Stephen Farry stated: “Alliance was instrumental in the formation of the IMC. We had proposed the creation of a ceasefire monitor in 2002 in order to inject some standards into a process where confidence was undermined by political claim and counter-claim. The past seven years of the IMC have more than fulfilled our expectations.
“The critical function of the IMC was to provide an independent and authoritative source of information on the activities of paramilitary organisations. On the one hand, they could counteract the danger of political decisions being taken on the basis of political rumour or innuendo. Equally, assessments were made at arms length from government reducing the risk that decisions on how to handle violence from politically-associated paramilitary groups would be determined by political expediency.
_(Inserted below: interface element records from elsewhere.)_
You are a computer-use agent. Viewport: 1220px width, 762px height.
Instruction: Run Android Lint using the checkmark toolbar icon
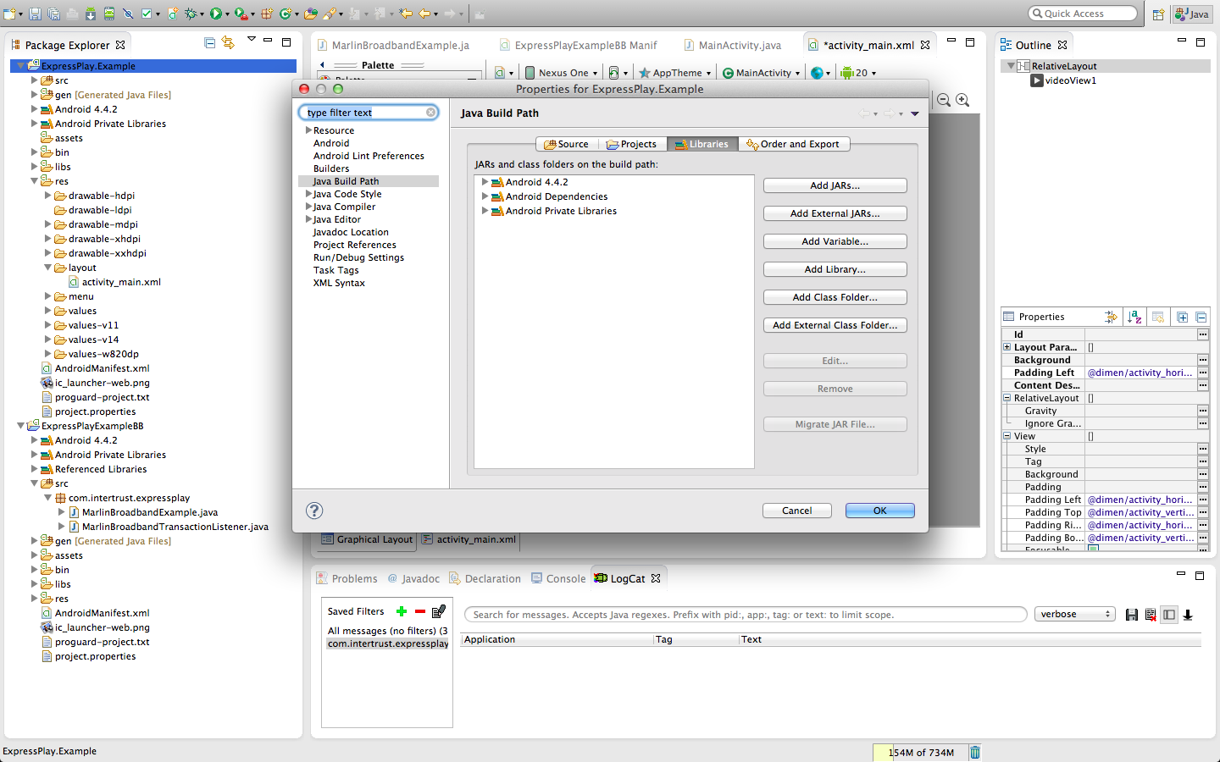click(x=146, y=14)
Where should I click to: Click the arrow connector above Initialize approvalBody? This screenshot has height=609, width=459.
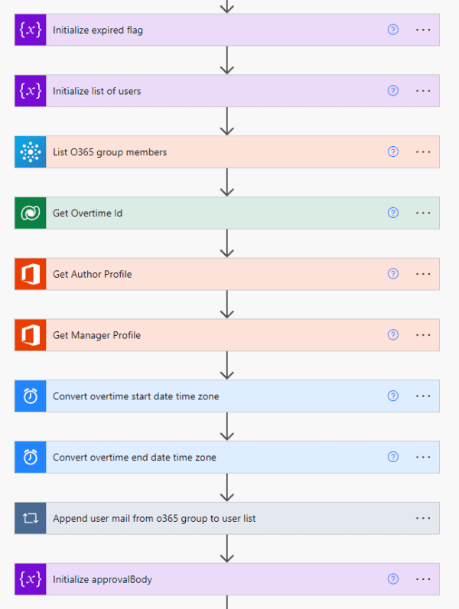pyautogui.click(x=226, y=549)
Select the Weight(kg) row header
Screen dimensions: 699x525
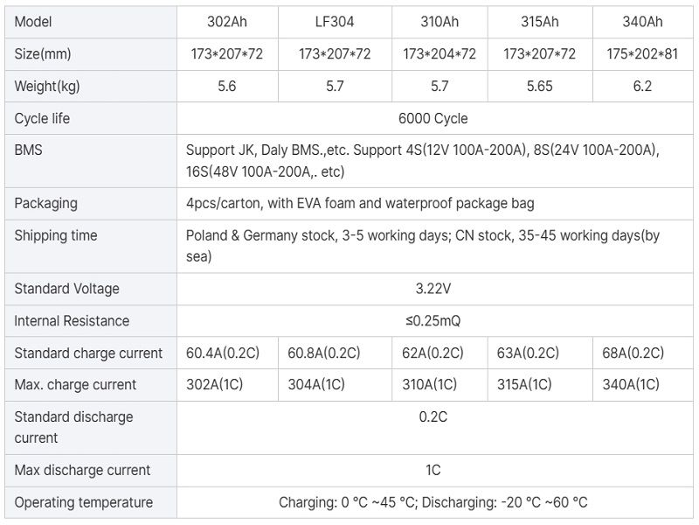click(x=48, y=86)
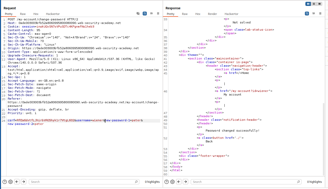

“In the past, there had been the notion that a ceasefire only covered attacks on the state or security forces, economic targets or the so-called ‘other side’. The IMC was instrumental in entrenching the need for a full end to all forms of violence and criminality from paramilitary groups, and that any and all activity was a threat to democracy, human rights and the rule of law.
“The IMC also proved their utility in providing the necessary assurance in the end of the IRA’s violence that allowed political progress in 2006 and 2007 which contributed to the eventual restoration of devolution.
“The end of the IMC does not mean that problems relating to political violence and organised threats to the rule of law have finished. Rather its end reflects a consolidation of the political institutions and the support of the rule of law from all the main political players.”